Task brief:
Could you repeat the lines word for word, starting with the line that contains "Where should I click to: Remove" and stopping after the line that contains "tap(396, 45)"?

(Entries from a dataset)
## start
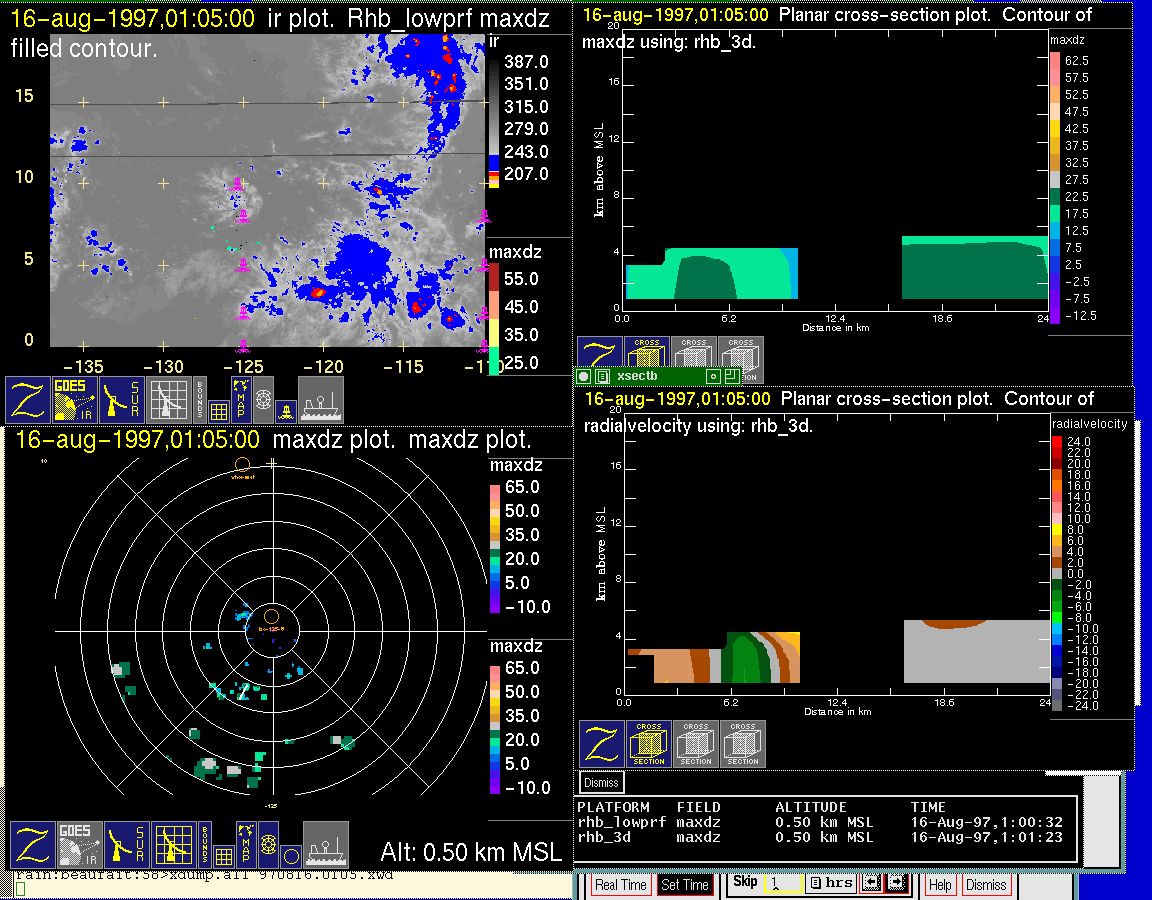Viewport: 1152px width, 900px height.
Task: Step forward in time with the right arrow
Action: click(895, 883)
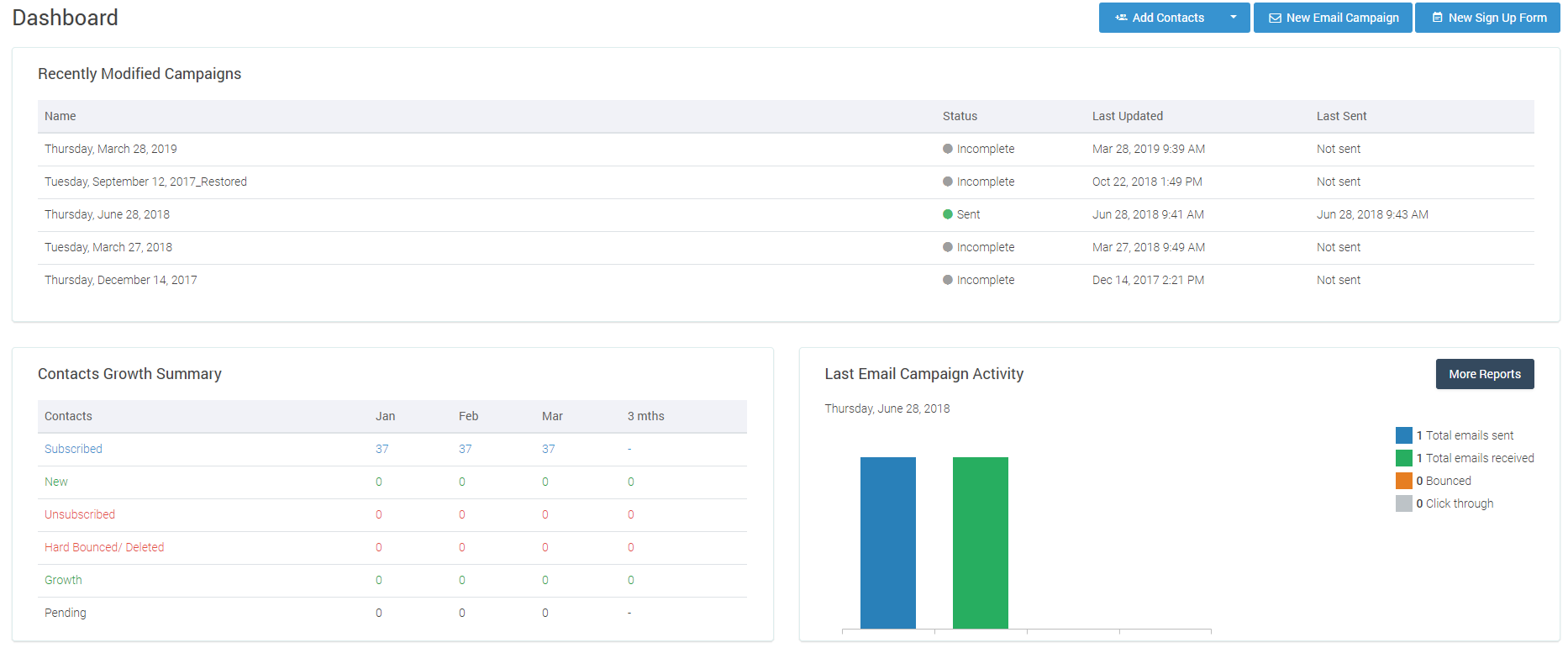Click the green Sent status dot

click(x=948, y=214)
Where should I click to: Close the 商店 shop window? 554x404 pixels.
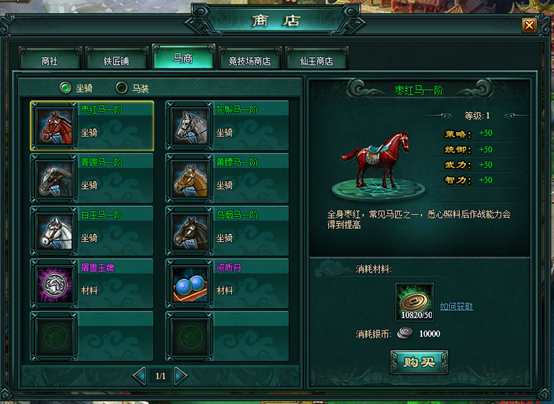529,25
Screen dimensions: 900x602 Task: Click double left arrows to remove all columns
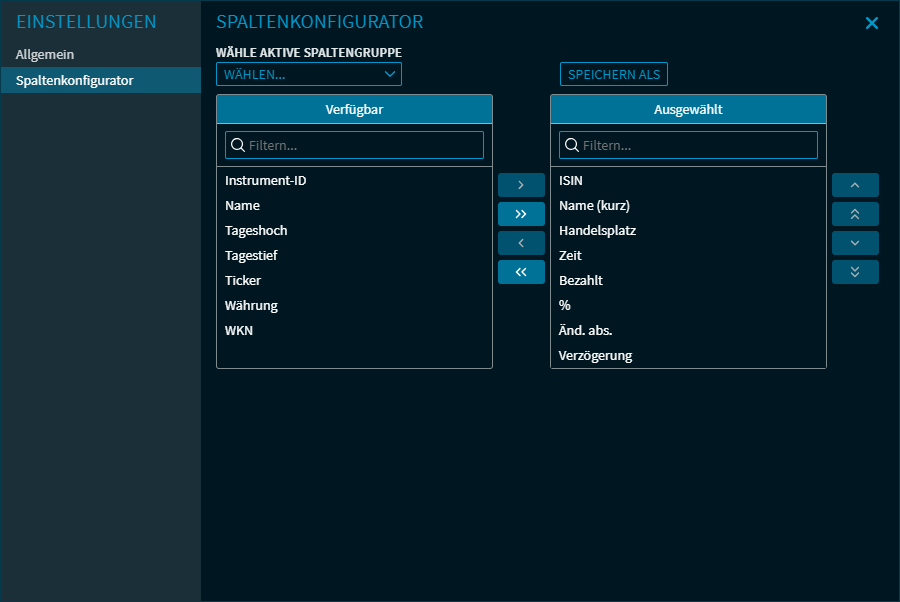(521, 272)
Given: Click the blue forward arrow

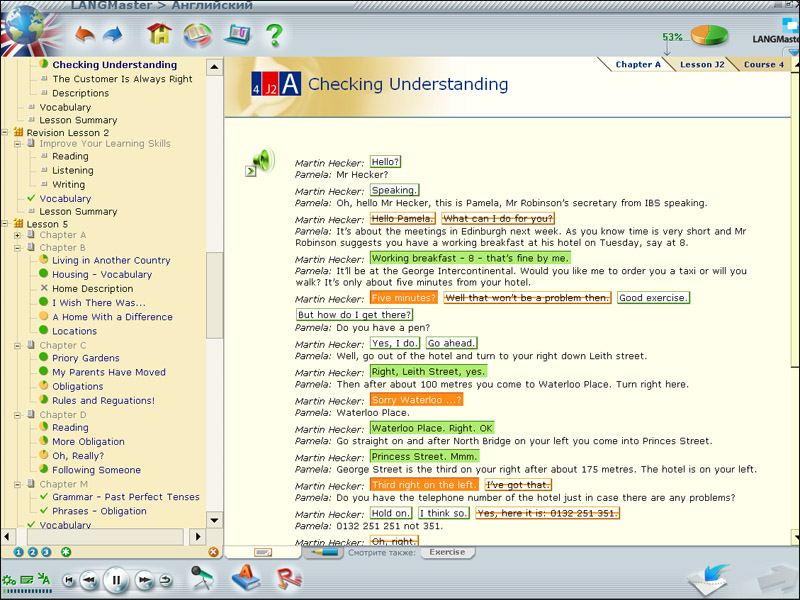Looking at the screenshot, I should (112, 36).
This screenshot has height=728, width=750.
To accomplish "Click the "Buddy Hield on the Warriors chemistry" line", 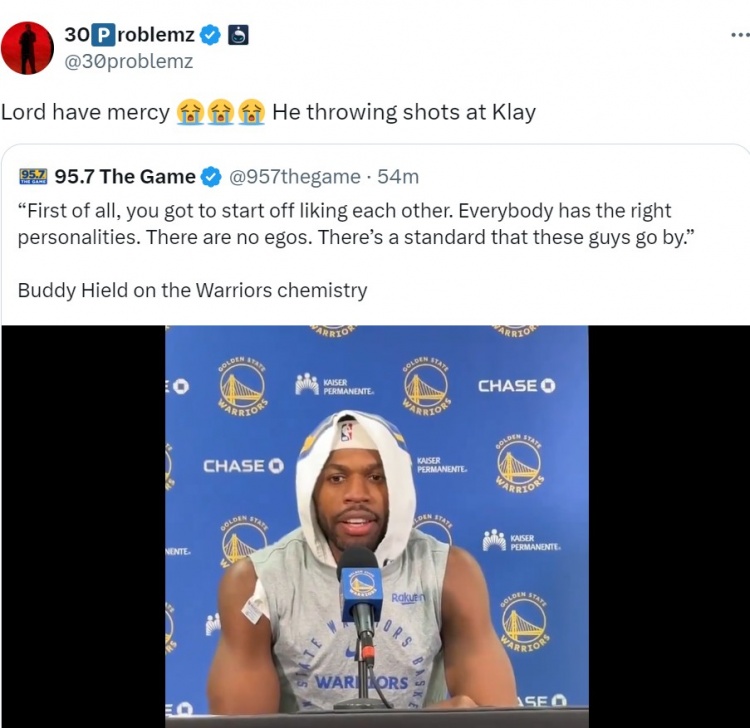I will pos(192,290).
## end
## start
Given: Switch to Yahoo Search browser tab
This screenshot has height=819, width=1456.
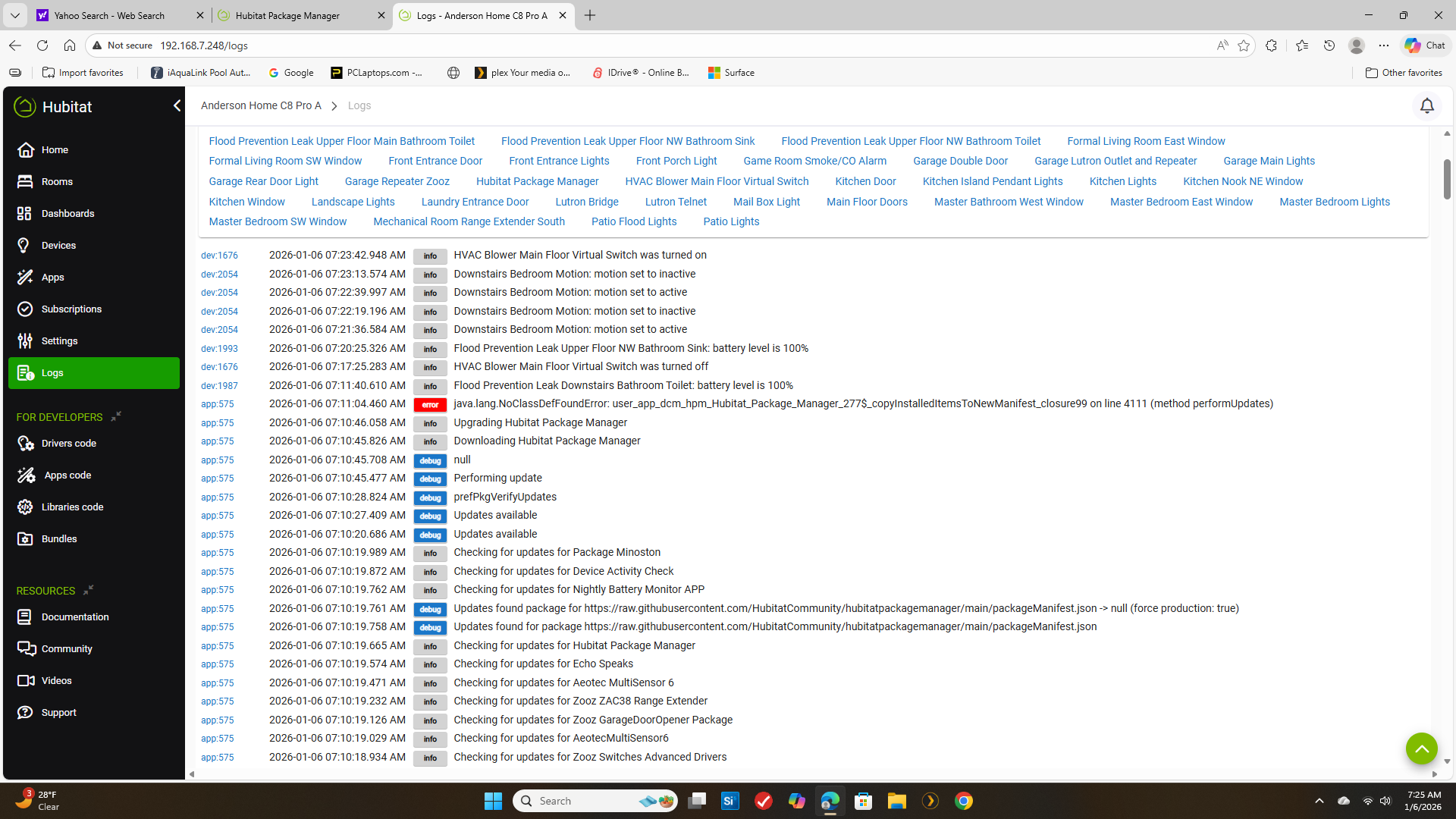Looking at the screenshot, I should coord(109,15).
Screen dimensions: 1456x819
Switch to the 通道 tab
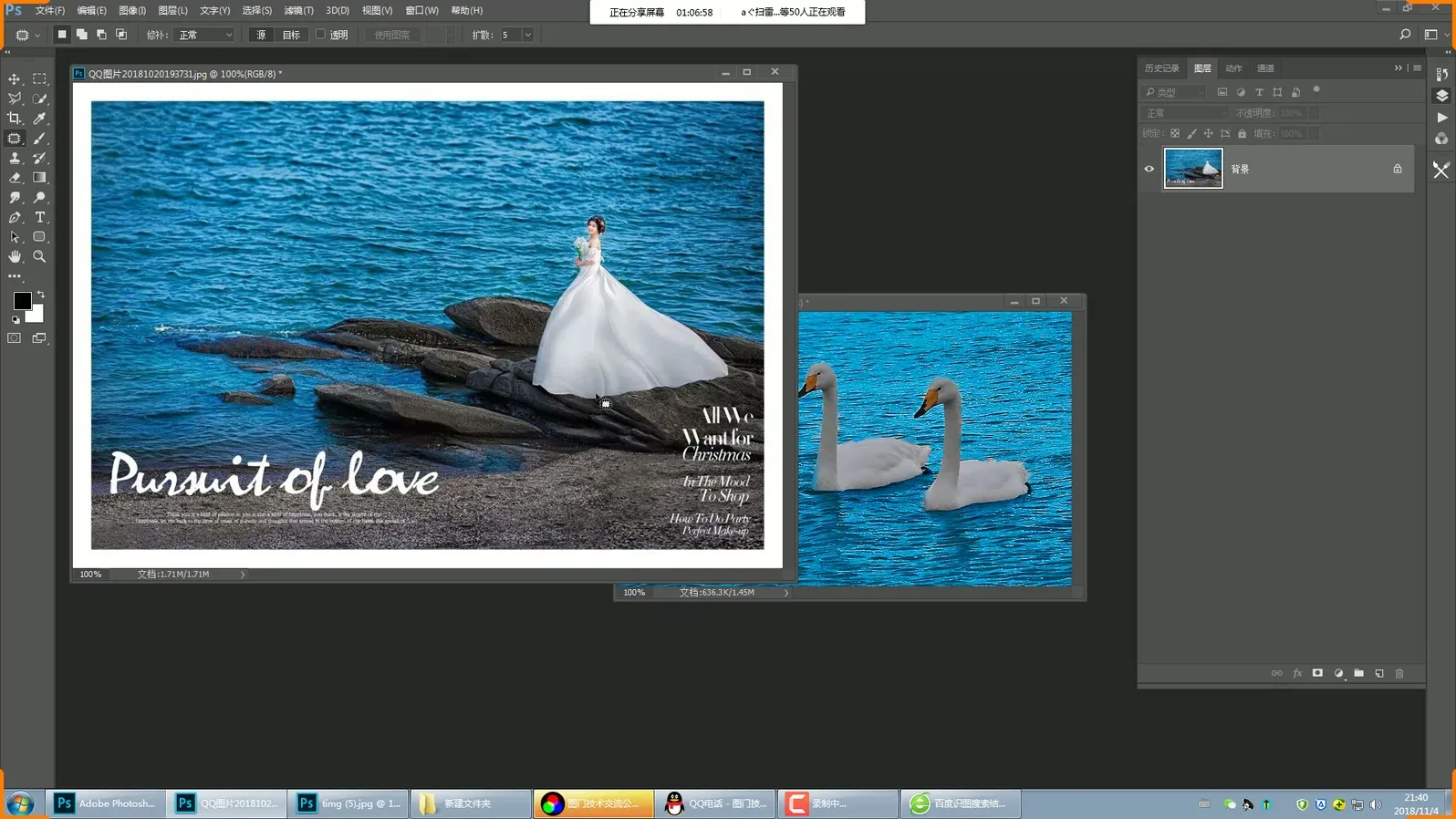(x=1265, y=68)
## end
## start
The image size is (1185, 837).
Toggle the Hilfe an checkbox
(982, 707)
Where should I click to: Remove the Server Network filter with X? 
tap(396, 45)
## end
The answer:
Where should I click to: Remove the Server Network filter with X? 
tap(396, 45)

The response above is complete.